About this exercise: Reproduce the listing below from the line with "You are a computer-use" to the line with "the compass explore", both lines included, character for character, minus any pictures.

Segment Open

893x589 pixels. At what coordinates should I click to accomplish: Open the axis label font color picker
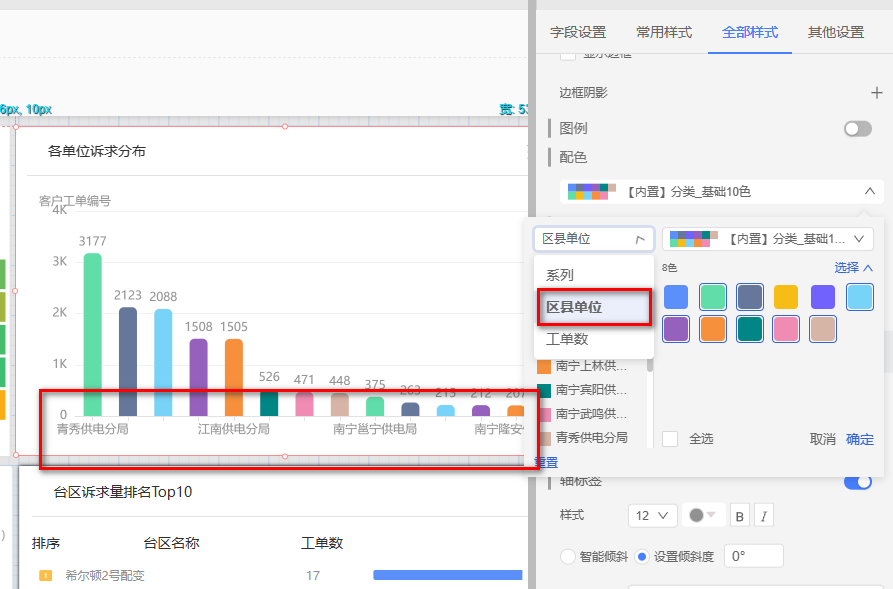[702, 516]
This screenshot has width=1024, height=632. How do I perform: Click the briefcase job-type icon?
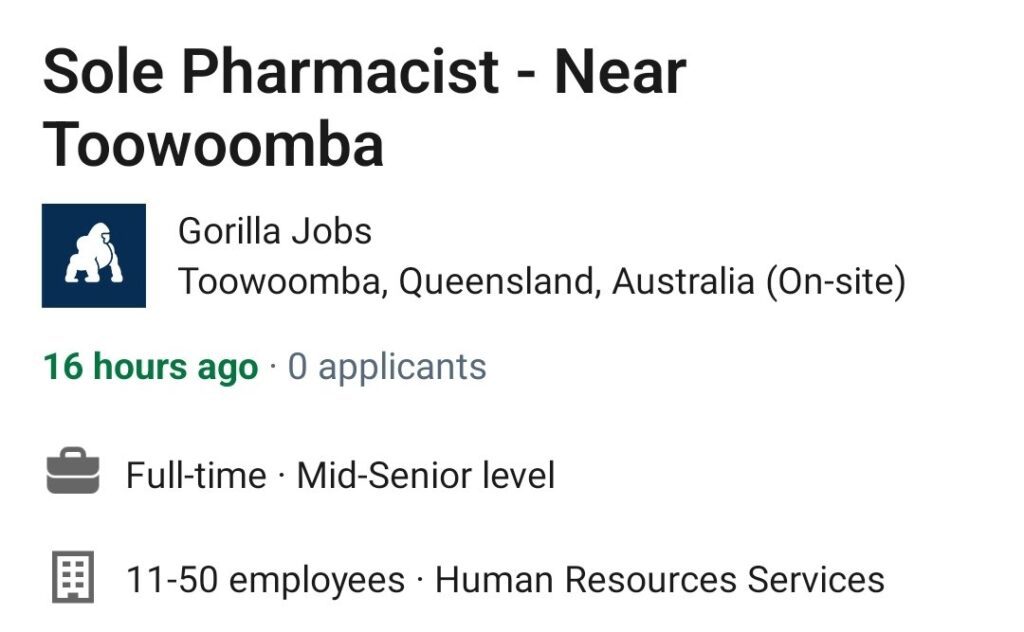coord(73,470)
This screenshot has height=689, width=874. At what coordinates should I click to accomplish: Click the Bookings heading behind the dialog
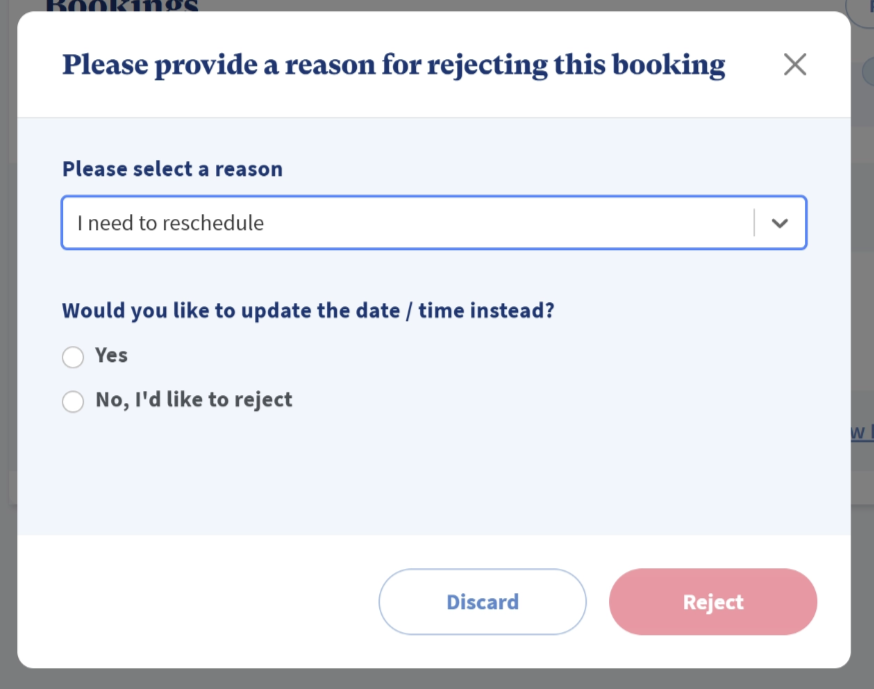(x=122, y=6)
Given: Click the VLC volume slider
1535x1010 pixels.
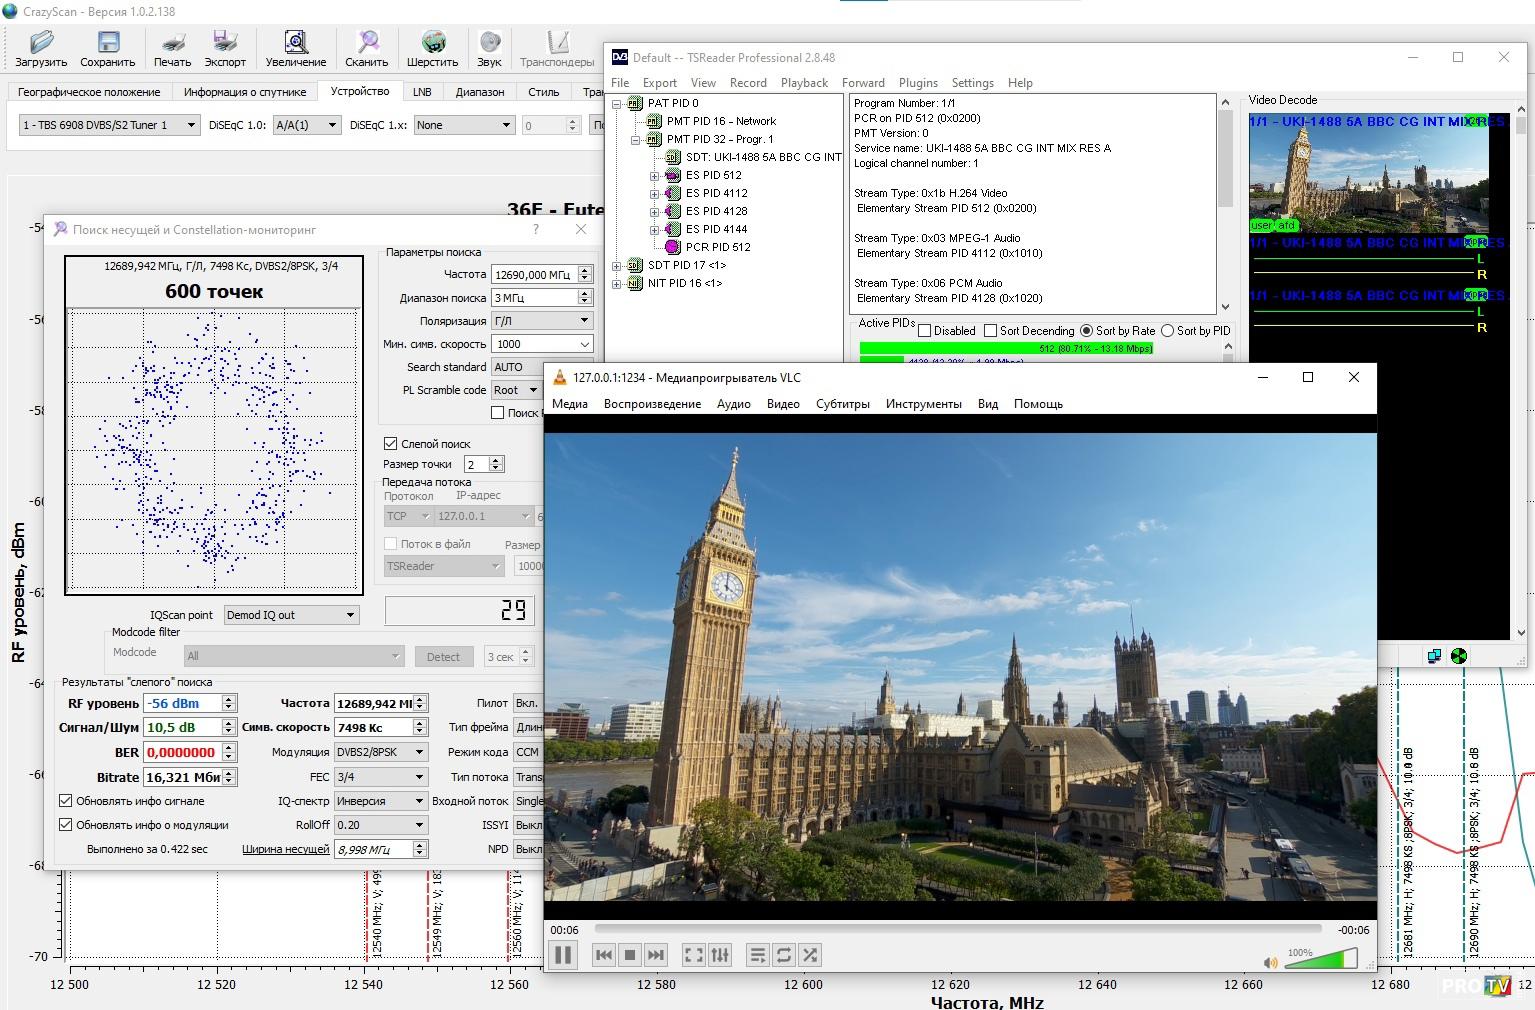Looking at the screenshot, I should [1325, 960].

Segment Closed
Segment Open

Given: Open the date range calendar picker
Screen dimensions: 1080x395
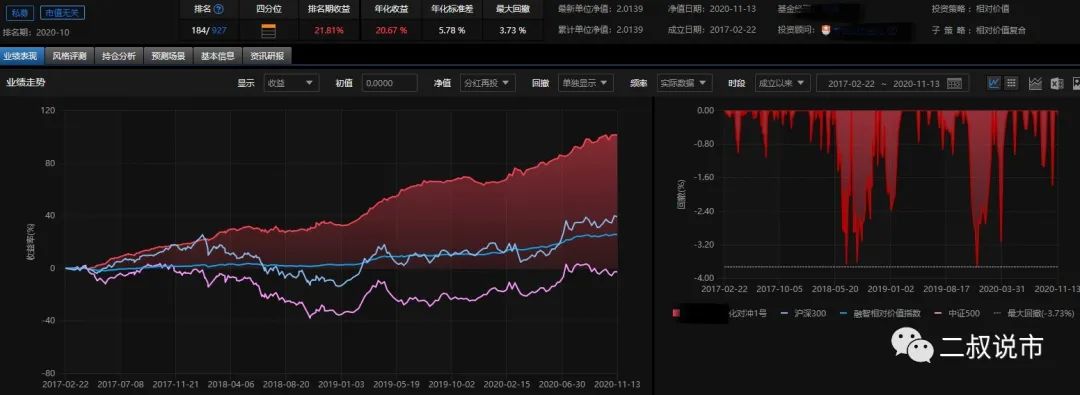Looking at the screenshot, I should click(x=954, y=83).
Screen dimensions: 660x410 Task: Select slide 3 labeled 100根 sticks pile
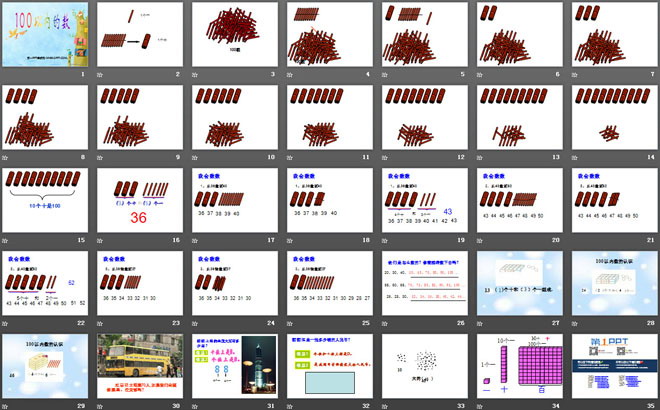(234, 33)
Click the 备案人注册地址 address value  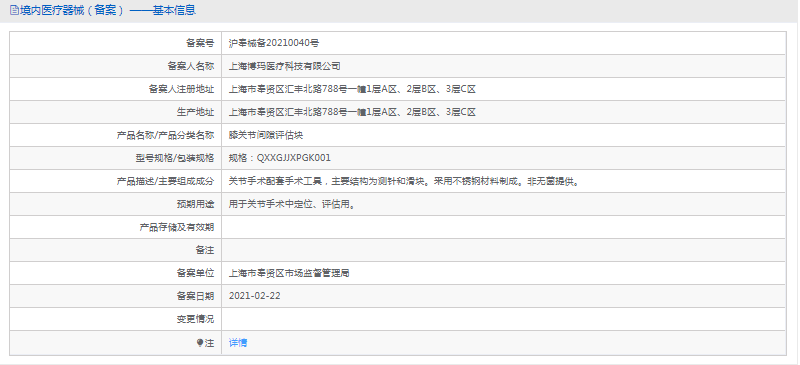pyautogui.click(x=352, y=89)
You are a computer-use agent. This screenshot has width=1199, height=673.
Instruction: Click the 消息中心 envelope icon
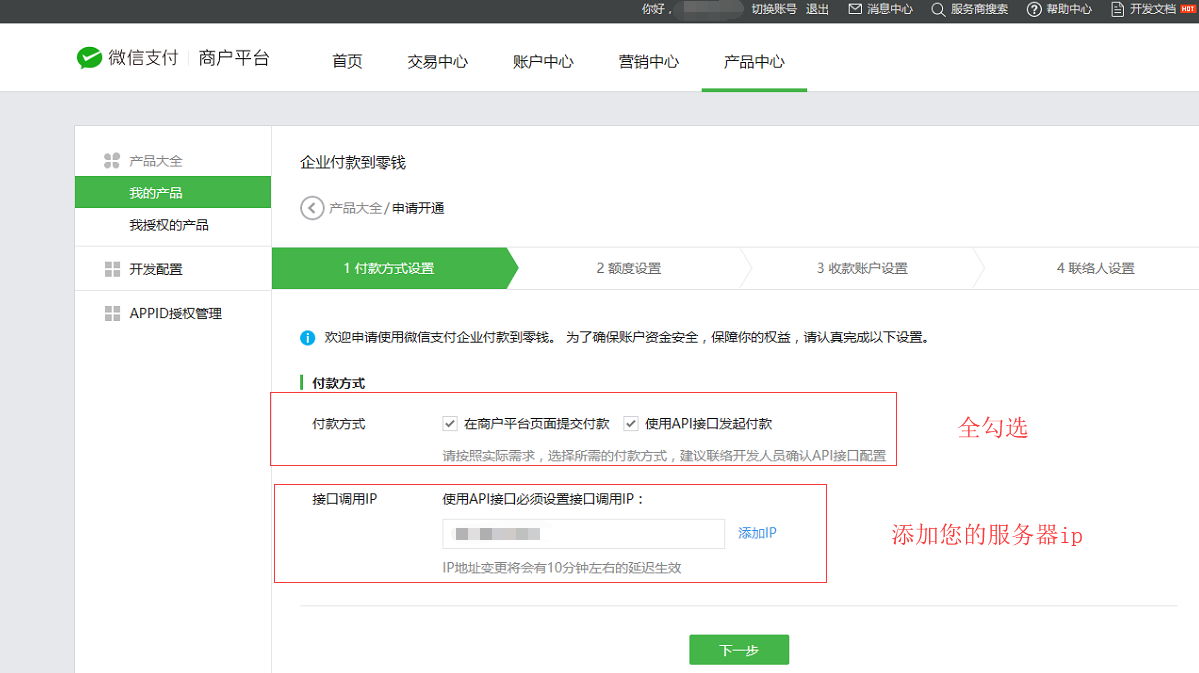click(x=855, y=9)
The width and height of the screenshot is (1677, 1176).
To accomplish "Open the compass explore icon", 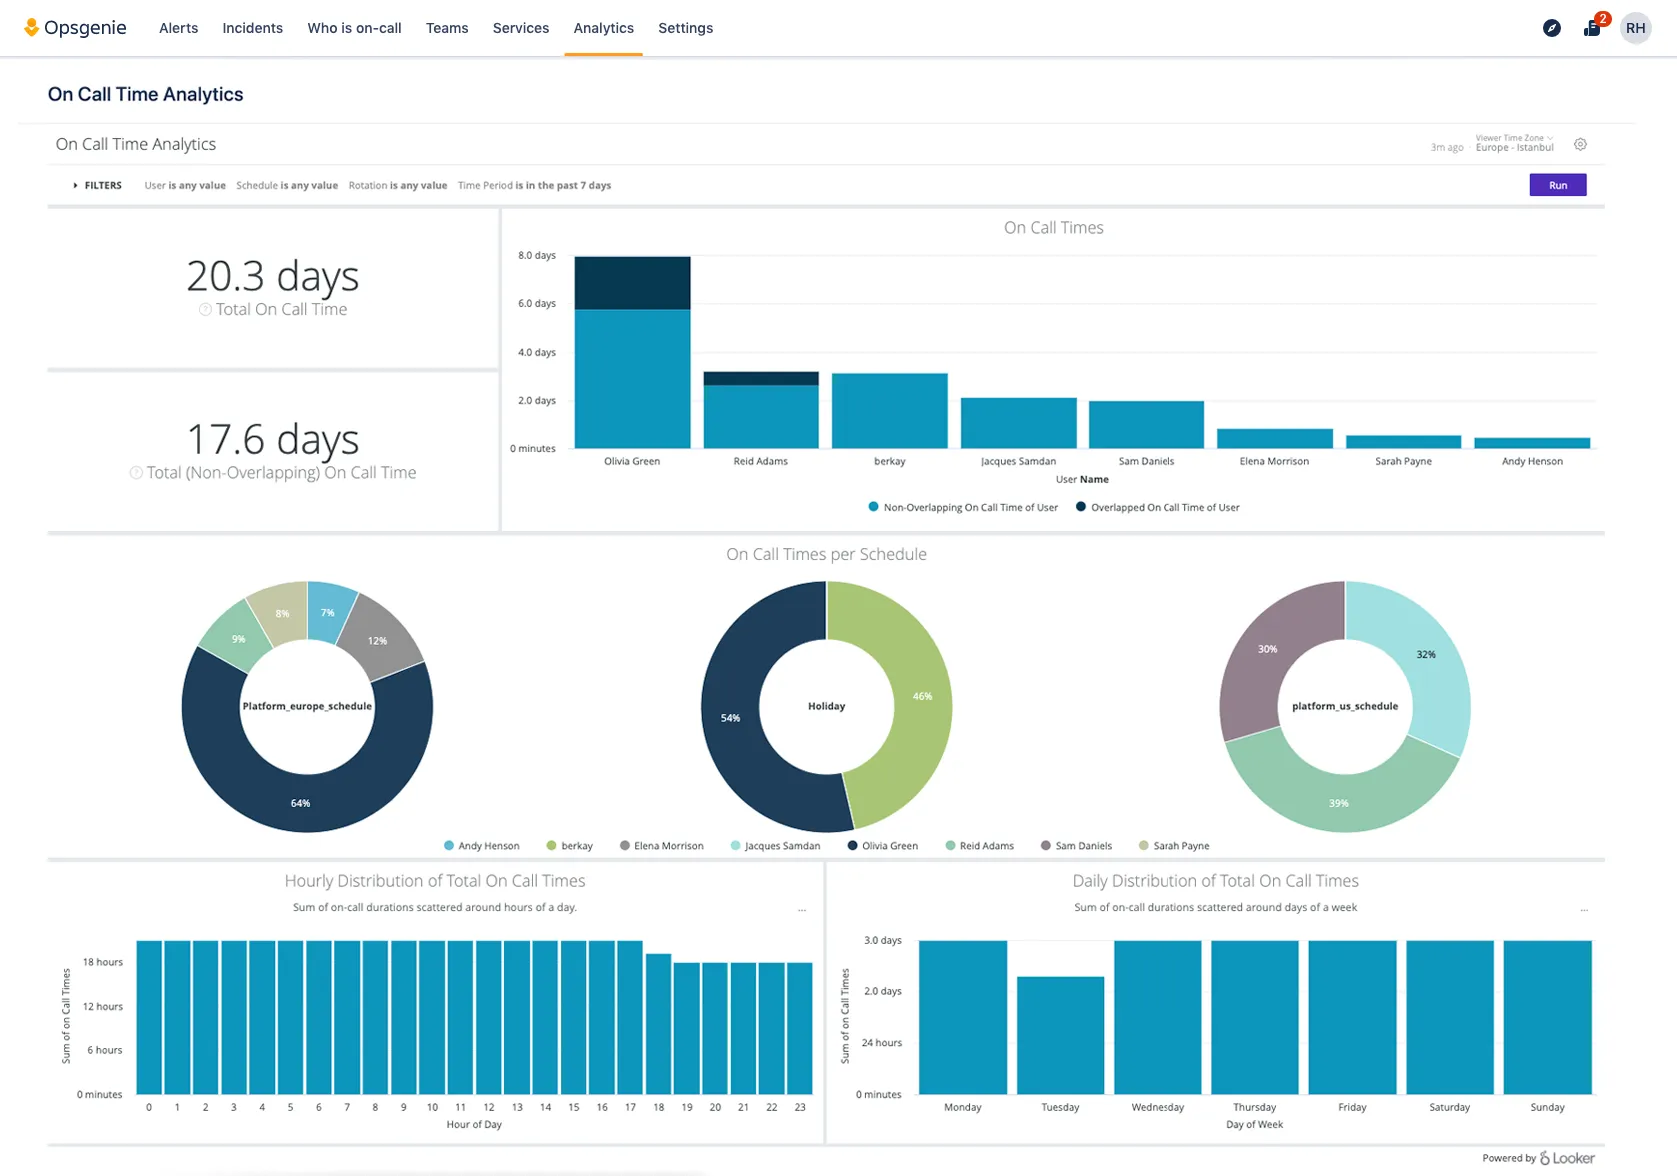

Segment Closed

Written answer:
You are a computer-use agent. This screenshot has width=1199, height=673.
Instruction: Click the 消息中心 envelope icon
click(x=855, y=9)
The width and height of the screenshot is (1677, 1176).
To accomplish "Open the compass explore icon", 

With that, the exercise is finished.